Bookmark and Share

Notice: On April 23, 2014, Statalist moved from an email list to a forum, based at statalist.org.


[Date Prev][Date Next][Thread Prev][Thread Next][Date Index][Thread Index]

st: destring ignores more than what specified in ignore()


From   "Impavido, Gregorio" <[email protected]>
To   "'STATALIST ([email protected])'" <[email protected]>
Subject   st: destring ignores more than what specified in ignore()
Date   Sun, 20 Nov 2011 20:51:55 -0500

I looked at the many FAQ on destring but could not find an answer for my problem.  Hence, the post and hopefully, it is not a  duplicate.
                                                                                                                                                                                                            
I have a dataset with an unknown (ex ante) number of string variables containing entries of the following three types: (i) "###.###"; (ii) "n.a."; and "n.s.".

These variables should be numeric and I would like to destring them by coding:

foreach var of varlist * {
   capture confirm numeric variable `var'
   if _rc {
      destring `var', replace ignore("n.a." "n.s.")
      }
}
 
This does not work as destring, for some inexplicable (to me) reason, treats "." as a separate non numeric character from "n.a." or "n.s.". 
                                                                                                                                                                                                                                                         
Therefore, it drops the "." in the entries like "###.###" changing them in double numeric ######.   Same happens if option is specified as ignore("n.a" "n.s") (i.e., without final ".").


First question (of two):  Why is destring ignoring more things than what specified in the option ignore()?

I found two ways around this odd behaviour of destring.

The first option uses an extra line of code and it is:

foreach var of varlist * {
   capture confirm numeric variable `var'
   if _rc {
      replace `var' = "na" if inlist(`var', "n.a.", "n.s.")  // this gets rid of the "."
      destring `var', replace ignore("na")  // no "." here!!!
   }
}

This preserves both the order and the variable labels of my original string variables (which I need in subsequent code) but it uses again the dreaded destring command (after seeing how it treats "n.a.", I don't "trust" it anymore).

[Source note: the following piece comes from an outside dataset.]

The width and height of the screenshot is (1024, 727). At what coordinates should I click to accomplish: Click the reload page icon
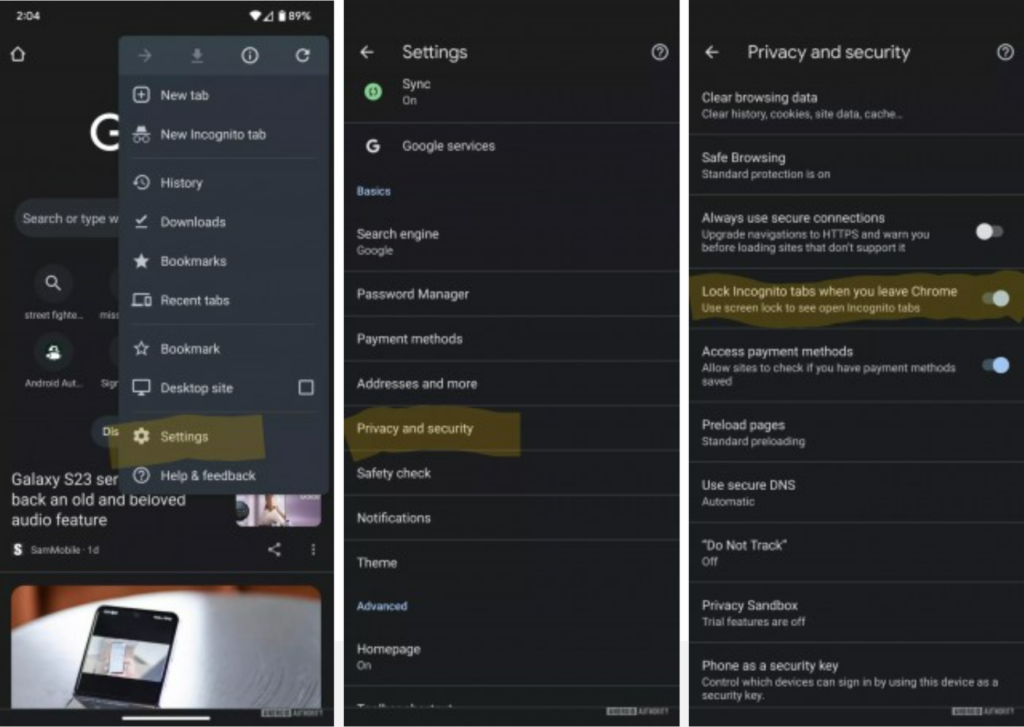point(302,56)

The second option uses generate with the real() function but also more lines of code as real() does not work with replace.

foreach var of varlist * {
   capture confirm numeric variable `var'
   if _rc {
      replace `var' = "." if inlist(`var', "n.a.", "n.s.")
      local lbl : variable label `var'
      gen `var'r = real(`var')
      label var `var'r `"`lbl'"'
      order `var'r, after(`var')
      drop `var'
   }
}

Both loops seem to end up with numeric only variables in the same order and with the same variable labels as the original dataset. My second question is: should we use real() instead of destring when possible, which is more "fool proof" (my third loop is much faster than the other two)?

Finally, is there a more efficient way to get where I want without writing all this code (especially the last loop)?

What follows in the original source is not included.